▸ Work request: For the data below, give the number of lines containing "Identify" and nothing more.

▸ Data under study:
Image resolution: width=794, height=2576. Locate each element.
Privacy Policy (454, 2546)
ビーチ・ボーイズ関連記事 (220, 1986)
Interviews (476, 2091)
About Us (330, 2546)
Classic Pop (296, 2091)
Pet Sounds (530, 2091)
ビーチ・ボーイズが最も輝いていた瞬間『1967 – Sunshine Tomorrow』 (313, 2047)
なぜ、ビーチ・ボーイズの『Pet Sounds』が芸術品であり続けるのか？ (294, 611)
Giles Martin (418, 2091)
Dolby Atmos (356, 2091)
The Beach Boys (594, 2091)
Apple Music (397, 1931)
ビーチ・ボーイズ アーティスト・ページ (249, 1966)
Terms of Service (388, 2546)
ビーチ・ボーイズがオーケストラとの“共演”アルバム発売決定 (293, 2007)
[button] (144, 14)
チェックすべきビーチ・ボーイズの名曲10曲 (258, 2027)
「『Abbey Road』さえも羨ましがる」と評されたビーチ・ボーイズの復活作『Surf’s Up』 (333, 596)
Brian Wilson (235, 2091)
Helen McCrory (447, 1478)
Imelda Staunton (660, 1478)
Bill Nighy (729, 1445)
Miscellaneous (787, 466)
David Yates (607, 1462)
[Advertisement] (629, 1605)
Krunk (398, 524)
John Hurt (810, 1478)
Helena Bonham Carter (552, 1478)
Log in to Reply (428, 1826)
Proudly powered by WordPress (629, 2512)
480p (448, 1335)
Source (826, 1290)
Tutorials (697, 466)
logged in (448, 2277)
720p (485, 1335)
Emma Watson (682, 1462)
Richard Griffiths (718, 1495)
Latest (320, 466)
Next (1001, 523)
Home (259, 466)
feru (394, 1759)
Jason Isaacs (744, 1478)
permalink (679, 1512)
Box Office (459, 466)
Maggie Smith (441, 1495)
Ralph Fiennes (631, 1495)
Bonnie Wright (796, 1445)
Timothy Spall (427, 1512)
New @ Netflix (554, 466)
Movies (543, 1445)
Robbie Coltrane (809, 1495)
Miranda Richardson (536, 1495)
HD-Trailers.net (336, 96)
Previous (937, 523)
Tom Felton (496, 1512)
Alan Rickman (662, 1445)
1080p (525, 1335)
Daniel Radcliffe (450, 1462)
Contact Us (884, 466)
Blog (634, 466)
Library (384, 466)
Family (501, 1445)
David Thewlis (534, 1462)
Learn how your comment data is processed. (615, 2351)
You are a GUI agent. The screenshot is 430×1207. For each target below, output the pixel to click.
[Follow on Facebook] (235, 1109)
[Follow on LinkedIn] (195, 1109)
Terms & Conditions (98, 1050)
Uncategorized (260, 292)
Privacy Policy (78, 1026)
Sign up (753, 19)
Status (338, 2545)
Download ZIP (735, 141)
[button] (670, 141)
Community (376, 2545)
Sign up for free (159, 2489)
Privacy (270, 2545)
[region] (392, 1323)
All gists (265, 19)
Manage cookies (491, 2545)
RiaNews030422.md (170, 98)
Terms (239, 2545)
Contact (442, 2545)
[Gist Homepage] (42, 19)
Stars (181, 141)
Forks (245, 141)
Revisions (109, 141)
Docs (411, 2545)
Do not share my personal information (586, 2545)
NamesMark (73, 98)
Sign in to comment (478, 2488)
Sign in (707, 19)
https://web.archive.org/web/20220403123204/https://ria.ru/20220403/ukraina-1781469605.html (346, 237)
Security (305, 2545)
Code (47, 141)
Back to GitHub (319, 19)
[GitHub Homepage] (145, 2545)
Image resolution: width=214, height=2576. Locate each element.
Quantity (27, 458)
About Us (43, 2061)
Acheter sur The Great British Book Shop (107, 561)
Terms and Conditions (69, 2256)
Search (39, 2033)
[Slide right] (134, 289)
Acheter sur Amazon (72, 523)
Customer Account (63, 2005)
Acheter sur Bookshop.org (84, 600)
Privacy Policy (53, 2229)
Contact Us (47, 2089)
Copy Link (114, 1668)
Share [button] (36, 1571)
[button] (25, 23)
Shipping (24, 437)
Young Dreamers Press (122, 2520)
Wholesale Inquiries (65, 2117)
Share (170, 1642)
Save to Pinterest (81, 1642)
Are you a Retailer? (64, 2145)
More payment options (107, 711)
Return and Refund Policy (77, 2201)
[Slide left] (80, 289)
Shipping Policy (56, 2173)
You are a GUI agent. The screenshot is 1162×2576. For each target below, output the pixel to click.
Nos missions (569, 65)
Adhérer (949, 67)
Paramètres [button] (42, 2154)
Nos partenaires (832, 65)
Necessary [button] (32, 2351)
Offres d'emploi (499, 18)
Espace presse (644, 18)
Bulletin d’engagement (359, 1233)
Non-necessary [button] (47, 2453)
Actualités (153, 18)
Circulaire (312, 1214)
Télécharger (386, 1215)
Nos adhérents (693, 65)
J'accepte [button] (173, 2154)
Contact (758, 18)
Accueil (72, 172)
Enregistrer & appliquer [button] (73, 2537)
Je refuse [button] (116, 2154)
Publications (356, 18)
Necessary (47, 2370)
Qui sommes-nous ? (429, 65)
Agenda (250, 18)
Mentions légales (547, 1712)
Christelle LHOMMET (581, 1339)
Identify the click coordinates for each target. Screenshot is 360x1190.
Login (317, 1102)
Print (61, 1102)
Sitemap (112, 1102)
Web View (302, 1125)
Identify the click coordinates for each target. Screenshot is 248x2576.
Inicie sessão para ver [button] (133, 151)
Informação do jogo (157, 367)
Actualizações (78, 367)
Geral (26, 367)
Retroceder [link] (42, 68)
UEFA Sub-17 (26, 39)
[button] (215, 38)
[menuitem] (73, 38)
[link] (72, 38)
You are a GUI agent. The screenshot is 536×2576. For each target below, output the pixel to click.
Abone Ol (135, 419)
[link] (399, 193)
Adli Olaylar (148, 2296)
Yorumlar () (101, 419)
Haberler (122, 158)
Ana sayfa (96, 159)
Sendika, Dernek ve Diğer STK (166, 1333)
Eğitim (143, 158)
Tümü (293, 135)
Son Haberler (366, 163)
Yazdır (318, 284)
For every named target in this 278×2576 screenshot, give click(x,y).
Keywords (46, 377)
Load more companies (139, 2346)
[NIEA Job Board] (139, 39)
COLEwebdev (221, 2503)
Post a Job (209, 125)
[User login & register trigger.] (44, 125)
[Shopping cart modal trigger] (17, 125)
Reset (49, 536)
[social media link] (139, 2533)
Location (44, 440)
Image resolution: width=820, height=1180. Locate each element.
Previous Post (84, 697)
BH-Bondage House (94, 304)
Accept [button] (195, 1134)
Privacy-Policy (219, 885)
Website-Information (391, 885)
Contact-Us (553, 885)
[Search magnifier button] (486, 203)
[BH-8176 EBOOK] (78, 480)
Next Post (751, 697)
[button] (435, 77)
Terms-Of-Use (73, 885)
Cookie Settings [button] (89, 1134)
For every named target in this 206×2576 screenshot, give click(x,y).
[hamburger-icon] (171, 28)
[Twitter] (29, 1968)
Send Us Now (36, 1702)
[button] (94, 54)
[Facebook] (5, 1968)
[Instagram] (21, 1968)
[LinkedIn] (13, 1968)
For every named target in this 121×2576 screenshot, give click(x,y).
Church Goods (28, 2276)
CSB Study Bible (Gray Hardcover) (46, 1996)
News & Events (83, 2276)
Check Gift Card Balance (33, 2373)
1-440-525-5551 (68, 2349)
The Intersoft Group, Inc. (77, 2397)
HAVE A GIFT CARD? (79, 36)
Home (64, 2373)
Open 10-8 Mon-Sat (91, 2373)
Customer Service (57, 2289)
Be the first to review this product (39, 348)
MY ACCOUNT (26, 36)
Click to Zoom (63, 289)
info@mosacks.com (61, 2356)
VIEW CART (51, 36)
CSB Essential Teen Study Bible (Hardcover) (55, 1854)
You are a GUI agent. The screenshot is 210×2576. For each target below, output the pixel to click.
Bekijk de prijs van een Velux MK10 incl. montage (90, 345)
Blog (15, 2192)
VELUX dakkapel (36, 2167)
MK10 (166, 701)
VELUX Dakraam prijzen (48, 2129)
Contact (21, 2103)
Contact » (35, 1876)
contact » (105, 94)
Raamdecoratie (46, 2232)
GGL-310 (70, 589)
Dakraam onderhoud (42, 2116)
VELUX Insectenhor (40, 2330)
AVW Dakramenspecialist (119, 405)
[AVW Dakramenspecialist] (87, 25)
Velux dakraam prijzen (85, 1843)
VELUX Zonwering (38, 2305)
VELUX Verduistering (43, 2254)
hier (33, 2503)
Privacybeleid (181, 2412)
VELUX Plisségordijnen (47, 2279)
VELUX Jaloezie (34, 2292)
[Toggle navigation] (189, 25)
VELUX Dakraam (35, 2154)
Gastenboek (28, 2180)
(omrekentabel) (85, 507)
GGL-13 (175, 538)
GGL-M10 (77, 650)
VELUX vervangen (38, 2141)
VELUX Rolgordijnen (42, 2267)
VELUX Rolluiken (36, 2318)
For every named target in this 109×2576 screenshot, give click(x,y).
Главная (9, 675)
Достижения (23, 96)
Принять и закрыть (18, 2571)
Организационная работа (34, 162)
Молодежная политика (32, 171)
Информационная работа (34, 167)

▸ Answer: 2